In the entries below, filter for the word "agent" and copy every matching line.

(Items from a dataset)

────────

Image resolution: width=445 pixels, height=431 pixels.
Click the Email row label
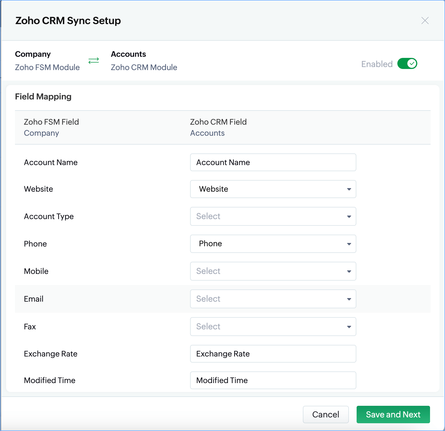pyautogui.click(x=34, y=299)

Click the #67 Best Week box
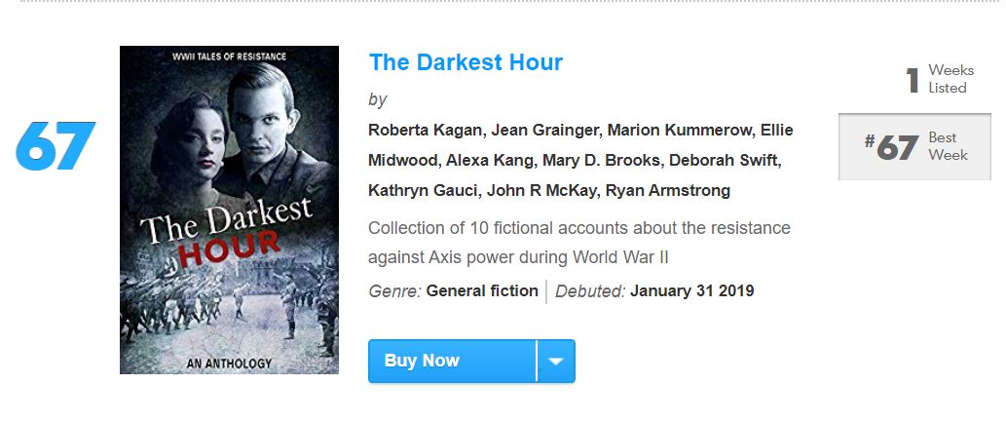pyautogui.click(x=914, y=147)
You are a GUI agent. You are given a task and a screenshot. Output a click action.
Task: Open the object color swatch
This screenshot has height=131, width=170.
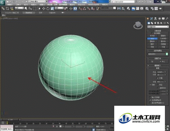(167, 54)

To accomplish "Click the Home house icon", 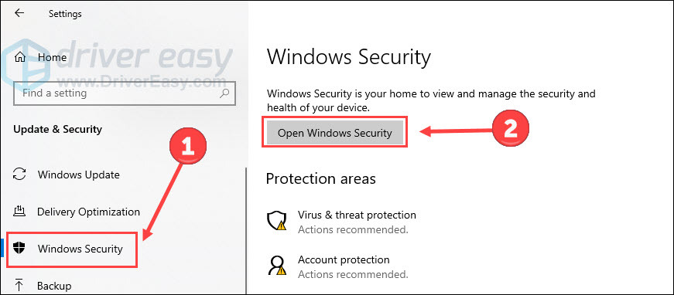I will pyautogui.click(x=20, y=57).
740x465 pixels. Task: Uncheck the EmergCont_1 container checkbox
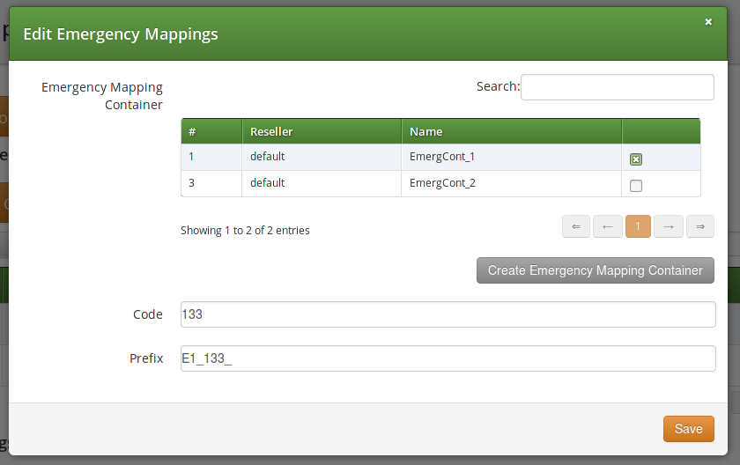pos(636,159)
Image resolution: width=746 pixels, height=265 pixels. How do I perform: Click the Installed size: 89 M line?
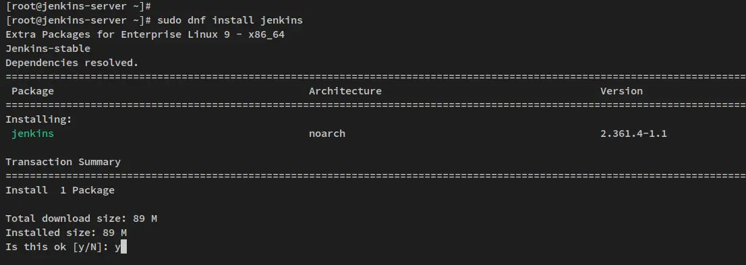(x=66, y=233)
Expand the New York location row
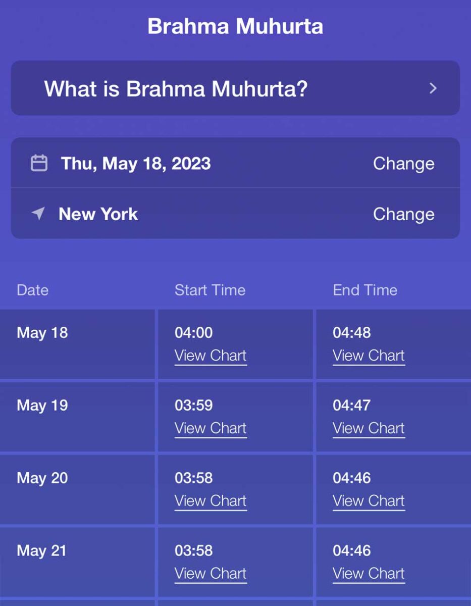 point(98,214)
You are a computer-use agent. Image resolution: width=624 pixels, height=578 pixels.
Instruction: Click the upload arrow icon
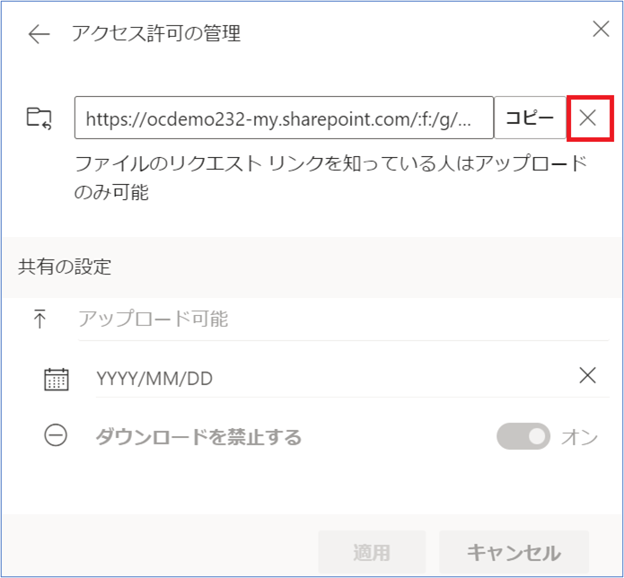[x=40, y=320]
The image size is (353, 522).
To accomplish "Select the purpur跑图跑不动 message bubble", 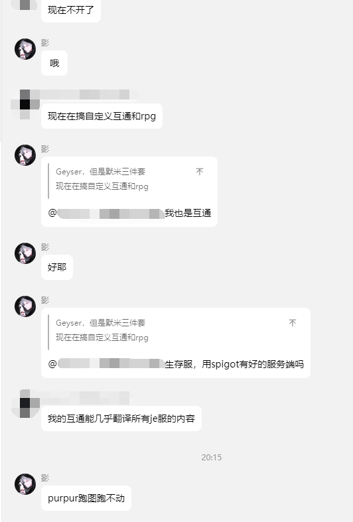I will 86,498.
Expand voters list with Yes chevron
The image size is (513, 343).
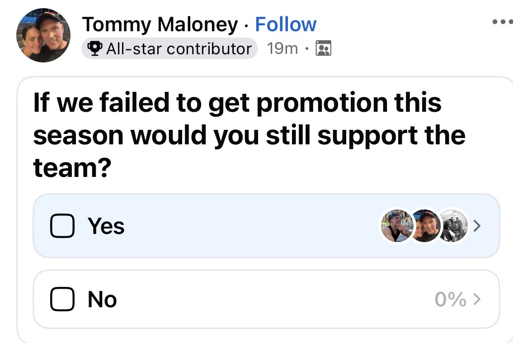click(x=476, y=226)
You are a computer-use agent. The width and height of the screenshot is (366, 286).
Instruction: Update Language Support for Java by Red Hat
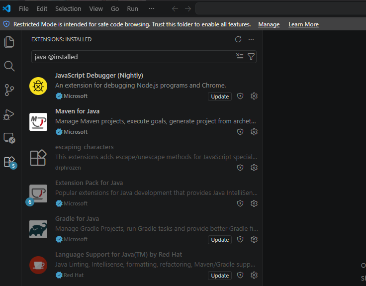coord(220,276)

────────

• [Your solution]:
You are a GUI agent. You are given a task and a screenshot. Output a click action.
You are a computer-use agent. Image resolution: width=624 pixels, height=578 pixels.
You are a computer-use agent. The width and height of the screenshot is (366, 286).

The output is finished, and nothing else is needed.